Die Bundesagentur für Arbeit muss nach einem Urteil des Landessozialgerichts Rheinland-Pfalz einem schwerbehinderten Menschen, der wegen seiner Erkrankung seinen Computer nur noch mit den Augen steuern kann, eine berufliche Ausbildung zum Webdesigner (Fernstudium) finanzieren, wenn noch die Chance einer beruflichen Tätigkeit besteht und sie andere geeignete Maßnahmen nicht benennen kann.

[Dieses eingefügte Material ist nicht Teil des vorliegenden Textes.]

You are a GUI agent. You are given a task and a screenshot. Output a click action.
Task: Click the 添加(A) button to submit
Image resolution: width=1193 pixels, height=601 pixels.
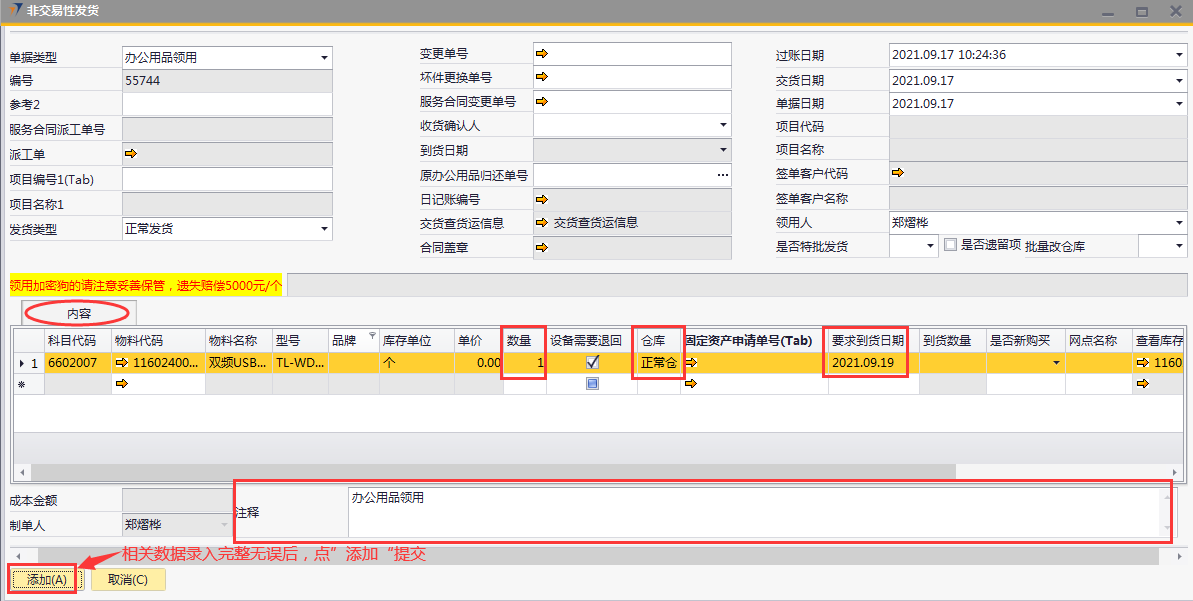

Der 1981 geborene Kläger hat eine Muskeldystrophie vom Typ Duchenne mit einem Grad der Behinderung (GdB) von 100 sowie die Nachteilsausgleiche "G", "aG", "B" und "H" bzw die Pflegestufe II. Der Kläger hat einen Hauptschulabschluss und beschäftigt sich seit dem Jahr 1999 mit Computern. Im Februar 2014 stellte er bei der Bundesagentur für Arbeit (BA) einen Antrag auf Leistungen zur Teilhabe am Arbeitsleben. Gefördert werden sollte ein Fernkurs zum Webdesigner, der rund 2.900 € kostet.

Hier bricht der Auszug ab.